How many programmers and words do you need to recognize a handwritten passport?

Do you think handwritten passports are often found in our country? When we began to design a passport recognition system at Smart Engines , it seemed that it was enough to teach the system to recognize typewritten documents in a quality manner. At that time, the presence of handwritten passports that could not be automatically recognized did not seem to be an important problem: there were enough unsolved problems without it. A year ago, analyzing the quality of work of Smart IDReader, we realized that we got to the point where handwritten passports constitute a significant class of errors. In accordance with the scientific approach, they studied the problem and took up the decision. Today there will be a story about how we made the recognition of a handwritten passport of the Russian Federation, successfully solving the last problem on the way to fully automate the input of passport data.


The task of recognizing handwritten text in a general way sounds fundamental, large-scale, and unsolvable.
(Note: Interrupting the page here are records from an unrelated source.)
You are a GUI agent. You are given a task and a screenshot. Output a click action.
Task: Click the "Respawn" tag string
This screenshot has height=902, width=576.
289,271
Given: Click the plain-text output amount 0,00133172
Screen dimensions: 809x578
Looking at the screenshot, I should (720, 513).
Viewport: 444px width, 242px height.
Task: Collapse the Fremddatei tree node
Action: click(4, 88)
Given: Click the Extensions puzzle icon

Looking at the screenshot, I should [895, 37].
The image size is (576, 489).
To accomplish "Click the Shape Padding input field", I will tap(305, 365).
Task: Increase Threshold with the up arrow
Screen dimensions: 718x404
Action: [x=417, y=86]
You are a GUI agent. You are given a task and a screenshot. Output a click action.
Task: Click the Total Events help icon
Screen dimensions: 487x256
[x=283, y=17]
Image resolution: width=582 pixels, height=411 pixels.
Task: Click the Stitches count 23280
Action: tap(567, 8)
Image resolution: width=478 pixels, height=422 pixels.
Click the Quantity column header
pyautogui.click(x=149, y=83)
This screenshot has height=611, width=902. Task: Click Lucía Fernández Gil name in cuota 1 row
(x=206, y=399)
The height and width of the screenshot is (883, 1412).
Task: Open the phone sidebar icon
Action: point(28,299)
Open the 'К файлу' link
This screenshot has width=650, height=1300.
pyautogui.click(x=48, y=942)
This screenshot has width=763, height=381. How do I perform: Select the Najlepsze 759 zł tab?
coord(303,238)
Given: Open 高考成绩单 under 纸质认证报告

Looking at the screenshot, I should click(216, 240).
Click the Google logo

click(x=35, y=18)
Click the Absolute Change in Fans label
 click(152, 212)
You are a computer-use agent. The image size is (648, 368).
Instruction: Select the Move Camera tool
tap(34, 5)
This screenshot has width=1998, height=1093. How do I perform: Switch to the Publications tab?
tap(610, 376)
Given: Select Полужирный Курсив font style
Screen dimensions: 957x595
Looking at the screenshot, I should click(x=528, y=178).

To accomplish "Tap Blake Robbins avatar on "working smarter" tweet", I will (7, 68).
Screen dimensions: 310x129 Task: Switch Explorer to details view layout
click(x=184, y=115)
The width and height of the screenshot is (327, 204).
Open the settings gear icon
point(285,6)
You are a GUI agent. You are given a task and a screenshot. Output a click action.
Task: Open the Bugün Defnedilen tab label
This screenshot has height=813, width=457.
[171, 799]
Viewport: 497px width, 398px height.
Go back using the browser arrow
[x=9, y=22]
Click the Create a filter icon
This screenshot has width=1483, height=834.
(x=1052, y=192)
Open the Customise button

Therefore, at first it is important to correctly limit the formalization of the task. So, we will recognize the handwritten text of the main U-turn of the Russian civil passport. Such passports are filled in neat calligraphic (at least according to the passportist) handwriting. On the one hand, this makes the task easier: we don’t have to recognize “medical scribbles” and other poorly read texts. But, on the other hand, we have to face all the variability of calligraphic styles of Cyrillic letters. Well, well, this is more of a serious challenge, not an insurmountable problem.

The task of handwriting recognition in the passport we divided into three subtasks:

  1. Detection of the presence of the manuscript in the passport.
  2. Segmentation of a handwritten line into characters.
  3. Character recognition and post-processing.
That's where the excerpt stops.